BA50s are energetic, positive, they have landed on a big number. BA50 is an attitude. It is about embracing this next place that you’re in, having an open mind to what’s next, looking at this next phase with curiosity and a willingness to take action. That creates what we feel is a celebratory way to move into this next stage.
Do you have a favorite section of the site?

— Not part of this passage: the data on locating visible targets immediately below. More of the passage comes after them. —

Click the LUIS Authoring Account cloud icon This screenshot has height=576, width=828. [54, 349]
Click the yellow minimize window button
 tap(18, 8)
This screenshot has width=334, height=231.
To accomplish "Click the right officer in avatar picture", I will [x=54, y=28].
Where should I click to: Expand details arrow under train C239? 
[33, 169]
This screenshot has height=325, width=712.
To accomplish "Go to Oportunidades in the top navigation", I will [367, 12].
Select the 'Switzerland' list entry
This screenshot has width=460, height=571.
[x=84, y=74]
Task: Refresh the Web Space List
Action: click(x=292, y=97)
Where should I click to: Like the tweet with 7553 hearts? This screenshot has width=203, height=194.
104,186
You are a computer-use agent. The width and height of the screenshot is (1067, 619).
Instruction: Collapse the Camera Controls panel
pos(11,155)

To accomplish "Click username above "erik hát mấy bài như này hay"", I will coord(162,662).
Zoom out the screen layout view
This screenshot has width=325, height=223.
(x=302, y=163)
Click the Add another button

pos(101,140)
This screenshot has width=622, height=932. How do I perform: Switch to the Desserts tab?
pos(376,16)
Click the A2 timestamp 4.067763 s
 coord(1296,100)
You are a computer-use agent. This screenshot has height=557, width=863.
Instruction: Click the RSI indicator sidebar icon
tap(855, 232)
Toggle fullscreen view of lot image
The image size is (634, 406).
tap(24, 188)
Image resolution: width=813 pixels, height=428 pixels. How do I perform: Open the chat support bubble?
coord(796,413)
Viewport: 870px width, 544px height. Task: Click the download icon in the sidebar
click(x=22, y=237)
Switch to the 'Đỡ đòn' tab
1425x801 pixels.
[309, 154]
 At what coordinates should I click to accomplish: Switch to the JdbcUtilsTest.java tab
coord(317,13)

I love “She Did It,” [where women] talk about work that they’re doing right now. It’s a goal accomplished, a reinvention; if you quit your job and become writer, that’s a “She Did It.” Running a marathon for a first time, going to work in Africa and staying for a month, launching a cosmetic line after 50. . . . I love reading about women who are starting businesses or taking that next step, setting goals and accomplishing them. “She Did It” is my most favorite section, but I also love our humor, and I also like our articles because we handpick what’s [relevant] in the news so it’s a timesaver. I think being interesting is great, but I think being useful is even greater. The combination really keeps readers coming back.
What’s up next?
On Nov. 13 we have our first anniversary, and we’re having an event at Babson [College] called “She Did It: Boston,” and it’s sold out. I’m really excited because in such a short time, we have so many people that are finding what we do not only interesting, but useful. And going to an event that we create is certainly interesting and definitely useful. We have half a day, from noon to 5 p.m., of incredible speakers, an amazing panel, and an action exercise these women can work on to move forward with whatever they want to move forward with.
What has your proudest moment been so far?
Nov. 13, 2011, when I invited eight women in Boston into my living room to take a look at this site that I had worked on for six months, to have them test it out to see what they liked and didn’t like. They all stood up and clapped and said, “Launch it now.” I cried. Making your vision a reality is an incredible experience.